Violy musicians, have you tried to combine classical string instruments with tango music? Well, if you haven’t, now there is a chance for you to enjoy the elegance of cello and the Latino passion of tango at the same time. Here comes Tango, another FREE album in February on Violy. We will bring you with an introduction of tango and go through the pieces contained in the album. ¡Vamos a disfrutarlos (Let’s enjoy)!
Tango is a partner dance and social dance that originated in the 1880s along the Río de la Plata (La Plata River), the natural border between Argentina and Uruguay. It was born in the impoverished port areas of the countries, where natives mixed with slaves and European immigrants.
Tango is the result of a combination of German Waltz, Czech Polka, Polish Mazurka, Bohemian Schottische, Spanish-Cuban Habanera, African Candombe, and Argentinian Milonga. The dance was frequently practiced in the bars of ports, where business owners employed bands to entertain their patrons with music. It spread to the rest of the world then. Many variations of this dance currently exist around the world. On August 31, 2009, tango was added to the UNESCO Intangible Cultural Heritage Lists.
Tango consists of a variety of styles that developed in different regions and eras of Argentina, as well as in other locations around the world. The dance developed in response to many cultural elements, such as the crowding of the venue and the fashions in clothing. The styles are mostly danced in either open embrace, where lead and follow have space between their bodies, or close embrace, where lead and follow connect chest-to-chest (Argentine tango) or in the upper thigh (American and International tango).
Different styles of tango are:
Tango argentino (Argentine tango);
Tango liso (Smooth tango);
Tango salón (Salon tango);
Tango camacupense (from Angola);
Tango nuevo (New tango);
Tango Valparaísino (from Valparaíso, Chile);
Tango vals (Tango Waltz);
There are totally 6 pieces of music in the FREE album of Tango on Violy, including:
1. La Derniere Rose | Andante = 76
The work originated from The Last Rose of Summer, which is a poem written by the Irish poet Thomas Moore. He wrote it in 1805. The poem was set to a traditional tune called “Aislean an Oigfear”, or “The Young Man’s Dream”. The poem and the tune together were published in December 1813 in volume 5 of Thomas Moore’s A Selection of Irish Melodies.

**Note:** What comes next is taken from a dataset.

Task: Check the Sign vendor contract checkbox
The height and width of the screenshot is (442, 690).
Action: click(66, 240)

2. Moments Musicaux №3 | Allegro Moderato = 100
The work is the third movement from Six Moments Musicaux composed by Franz Schubert. This piece in F minor has been arranged by Leopold Godowsky and others.

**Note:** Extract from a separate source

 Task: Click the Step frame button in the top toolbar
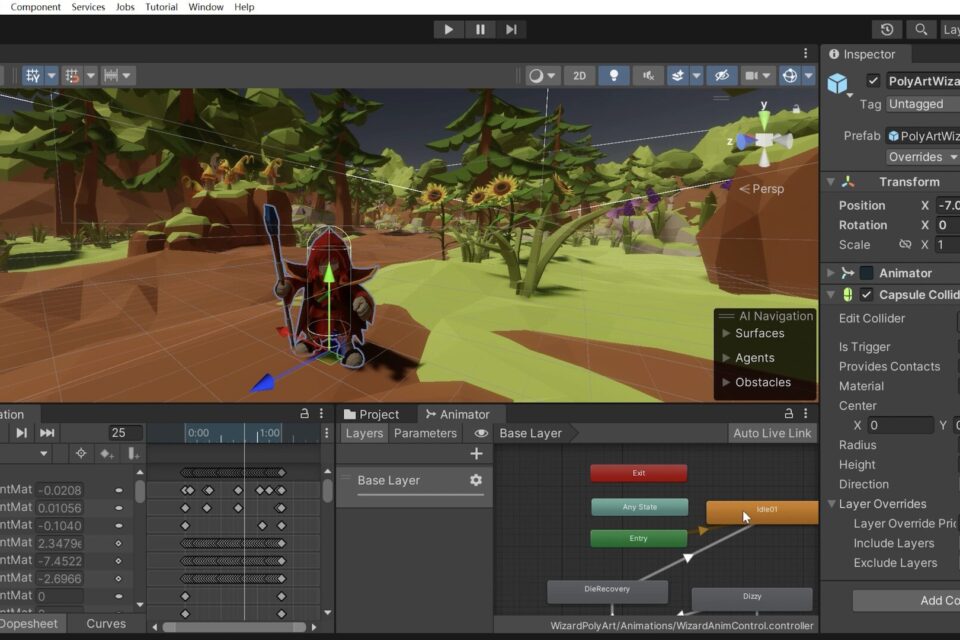(x=512, y=29)
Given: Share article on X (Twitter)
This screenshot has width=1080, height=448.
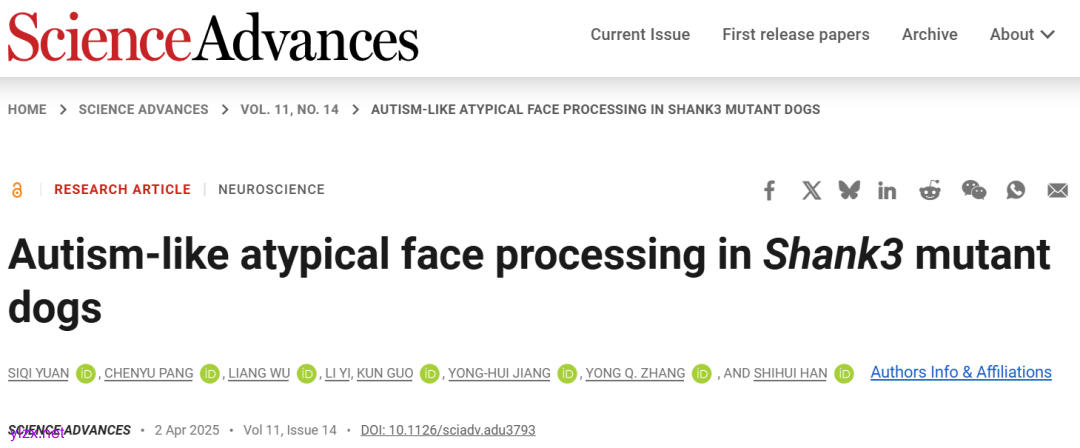Looking at the screenshot, I should [811, 190].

3. The Easy Winners | BPM = 80
The work is a ragtime composition by Scott Joplin. It is one of the composer’s most popular works. The composition follows the structural pattern which is typical of many Joplin’s works. The pattern is extended to include an introduction before strain A and another before strain C, or the trio. Thus, the structure reads: Intro A A B B A Trio-Intro C C D D.
The intro is in A-flat major and the Trio is in the subdominant key of D-flat major.
4. The Entertainer | BPM =80
The Entertainer is written by Scott Joplin in 1902. As one of the classics of ragtime, it returned to international prominence as part of the ragtime revival in the 1970s, when it was used as the theme music for the 1973 Oscar-winning film The Sting.
The Entertainer is sub-titled “A Ragtime Two Step”, which was a form of dance popular until about 1911, and a style which was common among ragtime works written at the time. Its structure is: Intro–AA–BB–A–CC–Intro 2–DD.
The work is primarily set in the key of C major. However, for the C section, it modulates to F major. Then through a transitional passage, it modulates back to C major for the D section. The B section contains an indication that the melody is to be played an octave higher on the repeat.
5. Por Una Cabeza | Moderato = 104
Por Una Cabeza is a tango song written in 1935 with music by Carlos Gardel and lyrics by Alfredo Le Pera. The name is a Spanish horse-racing phrase meaning “by a head”, which refers to a horse winning a race narrowly by just the length of its head.
The starting phrase in the B section may be inspired by Mozart’s Rondo for Violin and Orchestra in C major, K. 373. The song was originally composed in A major. It was thereafter adapted to the violin and the piano in G major.
6. La Bamba | Allegro = 138
La Bamba is a Mexican folk song, originally from the state of Veracruz, best known from a 1958 adaptation by Ritchie Valens. The adaptation is a top 40 hit in the U.S. charts and one of the best-known songs of early rock and roll.
Valens’ La Bamba infused the traditional tune with a rock drive. The song features a simple verse-chorus form. It ranked №98 in VH1’s 100 Greatest Songs of Rock and Roll in 1999, and №59 in VH1’s 100 Greatest Dance Songs in 2000. Furthermore, Valens’ recording of the song was inducted into the Latin Grammy Hall of Fame.